At first, the patient, who is accompanied at all times by his security guard, is a distanced ghost, stiff-legged and babbling, caught in chemical-induced agitation.
Gradually, the doctor tries to unlock the drug-addled ex-president, while extending a wary hand to the spook. A slow swell of anger and frustration builds to a moment of near violence, in which the doctor more or less attacks the ex-president.
A gathering storm follows, lightning and all, as the former president is taken off the drugs, and forced, in scenes of guttural discomfort, to confront himself, to climb out from the disguises put out for him by others. Or something like that: there are surprises inside surprises here.
Freed, a clever, intense and bold writer, avoids the clear-cut or the neatly wrapped. For a play about ideas, politics and morality, this is also an edgily atmospheric piece, with at times the pace of a filmic thriller, and sudden laughter too.
Jon Farris is commanding and fearful as the liberal-minded doctor literally attending his own demon, while Robert Pickavance moves from dead-eyed twitching to cowboy delusions, and emotional meltdown as the prominent patient. Jonathan Race has less to do as the mechanical server - "affirmative!" - yet his lesser role forms the third piece of the dramatic triangle.
Excitingly staged by Jo Scotcher, and directed with verve by Damian Cruden, this is not an easy or expected play. But it does ask big questions while still entertaining, and that can't be bad.

| INFORMATION SUPPLIED |
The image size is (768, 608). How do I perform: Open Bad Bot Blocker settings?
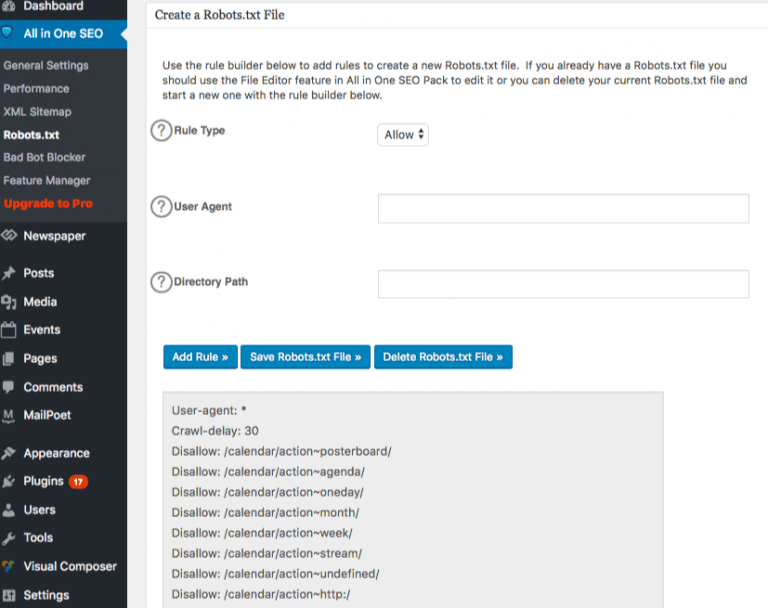[x=44, y=157]
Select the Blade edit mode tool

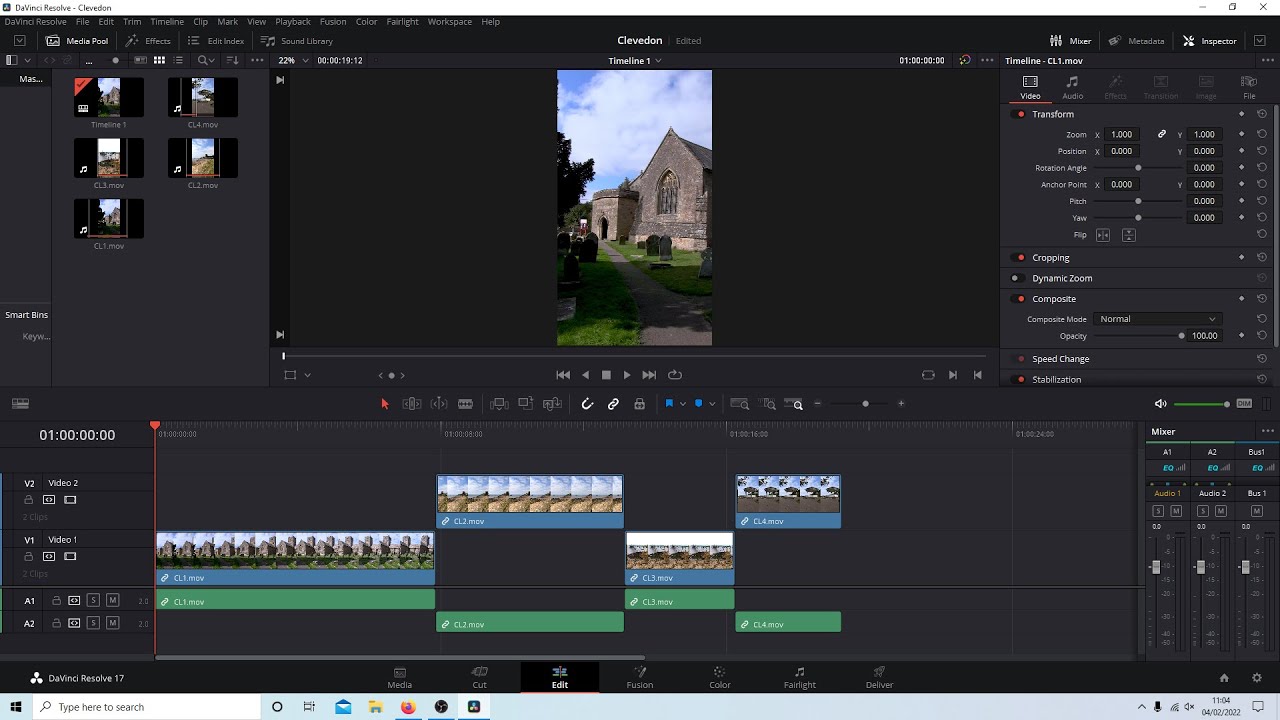tap(465, 404)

| EXERCISE GOAL |
Print the passage of the theater review from "A gathering storm" to "sudden laughter too.". The lines come from a separate source and are unrelated to the review.

| FINAL ANSWER |
A gathering storm follows, lightning and all, as the former president is taken off the drugs, and forced, in scenes of guttural discomfort, to confront himself, to climb out from the disguises put out for him by others. Or something like that: there are surprises inside surprises here.
Freed, a clever, intense and bold writer, avoids the clear-cut or the neatly wrapped. For a play about ideas, politics and morality, this is also an edgily atmospheric piece, with at times the pace of a filmic thriller, and sudden laughter too.